Chances are, you have been developing this habit for years, maybe even since childhood. It is far more effective to resolve a pattern at the beginning than to try tackling today’s version. Let’s see how far back we can go.

Accept that you may be using “strength” to avoid uncomfortable feelings.

Identify the “strong” tools you turn to when life challenges you. 

Do you get angry or argumentative and try to prove your point…even just in your own head?
Do you decide that you’re independent and can just do everything yourself?
Do you find a solution for every problem…even if it isn’t the best one?
Do you put on a happy face and ignore the problem?
What reaction do you choose when it’s time to “power through”?

Notice the circumstances that challenge you to “be strong.”

When someone treats you badly?
When people need too much from you?
When people aren’t listening?
When you aren’t in control of something?
Or maybe just all the time?

If you didn’t have your “strong” tools to power through these challenges, how would you feel about them?

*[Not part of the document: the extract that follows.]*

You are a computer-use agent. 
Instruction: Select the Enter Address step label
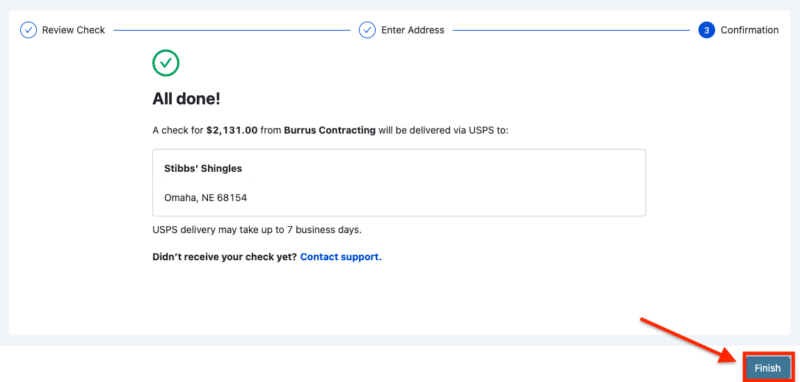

Frustrated, overwhelmed, unappreciated, helpless, stuck, resentful, afraid, exhausted, left out, embarrassed, guilty…or choose your own.

Do these feelings remind you of anything in the past?

At home? In school? At work? In a relationship? When have you felt like this before?

Heal the issues at the beginning of the pattern.

Find the individual events that led to your fear of expressing yourself and clear the emotional impact from them one at a time. Tackling these issues with DIY tools is possible, but not always easy. I recommend EFT as the most powerful tool available, and my EFT DIY blog will provide an introduction.

However, it’s hard to see your own stuff and choose the right approaches to get through it. You’ll find the best results by working with a trained professional who can resolve those issues once and for all. Contact me for availability.

Either way, when you can get back to the beginning of the pattern, you are resolving issues at their source. This is where you find real change and the natural freedom to choose from a variety of responses.